Task description ▸ Word for word, restate the lines of the material below from its first line through the one containing "[Click to enlarge] (192, 230)". Omit the rest.
___ Task data ___
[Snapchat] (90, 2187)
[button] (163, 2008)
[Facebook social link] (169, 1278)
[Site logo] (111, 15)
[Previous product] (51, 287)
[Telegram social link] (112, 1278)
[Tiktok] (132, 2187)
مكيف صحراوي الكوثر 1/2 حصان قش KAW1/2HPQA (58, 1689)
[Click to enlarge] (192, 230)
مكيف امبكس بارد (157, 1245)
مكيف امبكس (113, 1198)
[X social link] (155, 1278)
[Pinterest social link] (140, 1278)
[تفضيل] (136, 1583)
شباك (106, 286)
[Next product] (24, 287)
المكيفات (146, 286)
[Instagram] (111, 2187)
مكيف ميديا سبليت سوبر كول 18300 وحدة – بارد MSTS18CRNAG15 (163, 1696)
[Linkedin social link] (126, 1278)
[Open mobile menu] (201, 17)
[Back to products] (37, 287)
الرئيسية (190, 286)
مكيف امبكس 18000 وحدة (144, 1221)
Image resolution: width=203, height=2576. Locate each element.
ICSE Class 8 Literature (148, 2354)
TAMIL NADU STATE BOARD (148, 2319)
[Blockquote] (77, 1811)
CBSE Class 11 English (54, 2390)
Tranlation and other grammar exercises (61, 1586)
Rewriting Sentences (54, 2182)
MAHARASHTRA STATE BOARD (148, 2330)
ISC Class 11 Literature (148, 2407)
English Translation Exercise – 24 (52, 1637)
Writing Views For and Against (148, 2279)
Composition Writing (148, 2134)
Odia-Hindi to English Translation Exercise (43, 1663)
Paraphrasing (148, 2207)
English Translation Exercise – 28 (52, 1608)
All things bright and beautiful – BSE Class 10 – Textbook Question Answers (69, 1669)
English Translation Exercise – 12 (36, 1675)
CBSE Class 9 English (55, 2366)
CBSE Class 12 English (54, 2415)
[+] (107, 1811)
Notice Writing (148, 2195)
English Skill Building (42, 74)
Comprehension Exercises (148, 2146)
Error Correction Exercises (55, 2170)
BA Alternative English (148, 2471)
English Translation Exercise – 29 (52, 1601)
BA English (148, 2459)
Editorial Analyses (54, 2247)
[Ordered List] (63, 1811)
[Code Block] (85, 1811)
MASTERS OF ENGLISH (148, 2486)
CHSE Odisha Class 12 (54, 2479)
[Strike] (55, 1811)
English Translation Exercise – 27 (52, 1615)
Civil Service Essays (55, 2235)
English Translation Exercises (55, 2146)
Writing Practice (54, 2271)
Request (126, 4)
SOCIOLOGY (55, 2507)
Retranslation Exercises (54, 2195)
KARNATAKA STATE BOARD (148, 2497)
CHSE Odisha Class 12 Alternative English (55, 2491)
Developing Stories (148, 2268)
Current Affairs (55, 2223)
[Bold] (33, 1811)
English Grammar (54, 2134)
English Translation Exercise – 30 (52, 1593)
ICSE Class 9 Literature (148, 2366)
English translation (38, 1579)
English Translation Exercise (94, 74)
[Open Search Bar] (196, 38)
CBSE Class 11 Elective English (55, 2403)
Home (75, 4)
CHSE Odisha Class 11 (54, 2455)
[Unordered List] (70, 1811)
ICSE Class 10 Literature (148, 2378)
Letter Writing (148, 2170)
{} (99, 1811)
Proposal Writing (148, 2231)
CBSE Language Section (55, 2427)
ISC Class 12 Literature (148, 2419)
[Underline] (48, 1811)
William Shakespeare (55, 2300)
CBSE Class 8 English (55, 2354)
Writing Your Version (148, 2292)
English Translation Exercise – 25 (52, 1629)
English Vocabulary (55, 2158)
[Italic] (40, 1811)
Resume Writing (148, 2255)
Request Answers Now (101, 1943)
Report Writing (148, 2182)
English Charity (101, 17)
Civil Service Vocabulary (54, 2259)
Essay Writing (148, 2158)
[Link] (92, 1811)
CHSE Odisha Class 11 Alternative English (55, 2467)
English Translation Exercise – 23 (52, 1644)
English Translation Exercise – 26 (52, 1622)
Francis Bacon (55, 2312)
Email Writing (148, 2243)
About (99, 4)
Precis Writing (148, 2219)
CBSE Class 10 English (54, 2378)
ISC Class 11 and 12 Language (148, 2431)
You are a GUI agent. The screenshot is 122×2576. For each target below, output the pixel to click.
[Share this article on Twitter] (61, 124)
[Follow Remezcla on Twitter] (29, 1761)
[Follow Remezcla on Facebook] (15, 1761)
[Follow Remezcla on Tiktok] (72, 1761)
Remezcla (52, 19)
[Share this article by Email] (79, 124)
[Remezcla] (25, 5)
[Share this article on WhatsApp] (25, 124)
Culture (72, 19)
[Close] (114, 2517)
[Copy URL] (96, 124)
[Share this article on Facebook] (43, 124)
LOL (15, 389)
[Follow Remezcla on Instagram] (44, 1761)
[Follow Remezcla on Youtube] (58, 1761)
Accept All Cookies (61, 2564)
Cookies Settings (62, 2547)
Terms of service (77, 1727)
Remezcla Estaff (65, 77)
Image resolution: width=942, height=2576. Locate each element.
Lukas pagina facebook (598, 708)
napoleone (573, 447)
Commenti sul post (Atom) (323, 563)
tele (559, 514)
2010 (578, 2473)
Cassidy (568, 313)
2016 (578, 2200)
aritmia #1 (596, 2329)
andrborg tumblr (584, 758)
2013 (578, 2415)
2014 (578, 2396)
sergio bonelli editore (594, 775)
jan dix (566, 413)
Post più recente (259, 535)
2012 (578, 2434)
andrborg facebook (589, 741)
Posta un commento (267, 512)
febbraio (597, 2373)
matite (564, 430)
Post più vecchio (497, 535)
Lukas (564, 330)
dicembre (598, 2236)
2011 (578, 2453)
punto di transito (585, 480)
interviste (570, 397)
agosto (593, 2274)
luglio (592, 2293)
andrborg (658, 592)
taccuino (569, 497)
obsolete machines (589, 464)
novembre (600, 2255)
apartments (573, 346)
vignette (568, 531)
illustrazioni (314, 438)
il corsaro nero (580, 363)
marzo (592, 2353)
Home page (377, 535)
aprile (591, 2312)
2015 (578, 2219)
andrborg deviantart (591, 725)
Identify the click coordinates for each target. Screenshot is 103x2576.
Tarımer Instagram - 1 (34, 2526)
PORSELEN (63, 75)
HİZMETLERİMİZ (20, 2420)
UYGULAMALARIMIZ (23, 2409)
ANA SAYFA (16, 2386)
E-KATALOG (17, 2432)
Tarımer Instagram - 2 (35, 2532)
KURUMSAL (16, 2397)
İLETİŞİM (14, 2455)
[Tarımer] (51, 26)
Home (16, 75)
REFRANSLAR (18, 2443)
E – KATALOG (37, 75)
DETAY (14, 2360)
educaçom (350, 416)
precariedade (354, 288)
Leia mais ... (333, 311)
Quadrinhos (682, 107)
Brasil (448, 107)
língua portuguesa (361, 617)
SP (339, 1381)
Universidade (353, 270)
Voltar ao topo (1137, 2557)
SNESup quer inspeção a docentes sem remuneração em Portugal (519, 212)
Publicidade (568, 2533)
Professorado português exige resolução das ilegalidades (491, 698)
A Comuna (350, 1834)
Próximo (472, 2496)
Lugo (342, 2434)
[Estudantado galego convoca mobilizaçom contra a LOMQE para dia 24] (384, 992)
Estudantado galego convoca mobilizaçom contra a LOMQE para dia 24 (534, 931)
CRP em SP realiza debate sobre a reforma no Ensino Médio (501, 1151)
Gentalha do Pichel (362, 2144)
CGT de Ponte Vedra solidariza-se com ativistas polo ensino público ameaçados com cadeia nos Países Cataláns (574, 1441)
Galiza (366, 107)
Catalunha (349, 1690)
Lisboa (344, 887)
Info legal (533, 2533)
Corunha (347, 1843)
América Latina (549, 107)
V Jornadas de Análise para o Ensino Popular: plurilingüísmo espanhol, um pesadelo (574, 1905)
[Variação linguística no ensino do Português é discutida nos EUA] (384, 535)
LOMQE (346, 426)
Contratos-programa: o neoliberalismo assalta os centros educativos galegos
___
Answer box ▸
[Snapchat] (90, 2187)
[button] (163, 2008)
[Facebook social link] (169, 1278)
[Site logo] (111, 15)
[Previous product] (51, 287)
[Telegram social link] (112, 1278)
[Tiktok] (132, 2187)
مكيف صحراوي الكوثر 1/2 حصان قش KAW1/2HPQA (58, 1689)
[Click to enlarge] (192, 230)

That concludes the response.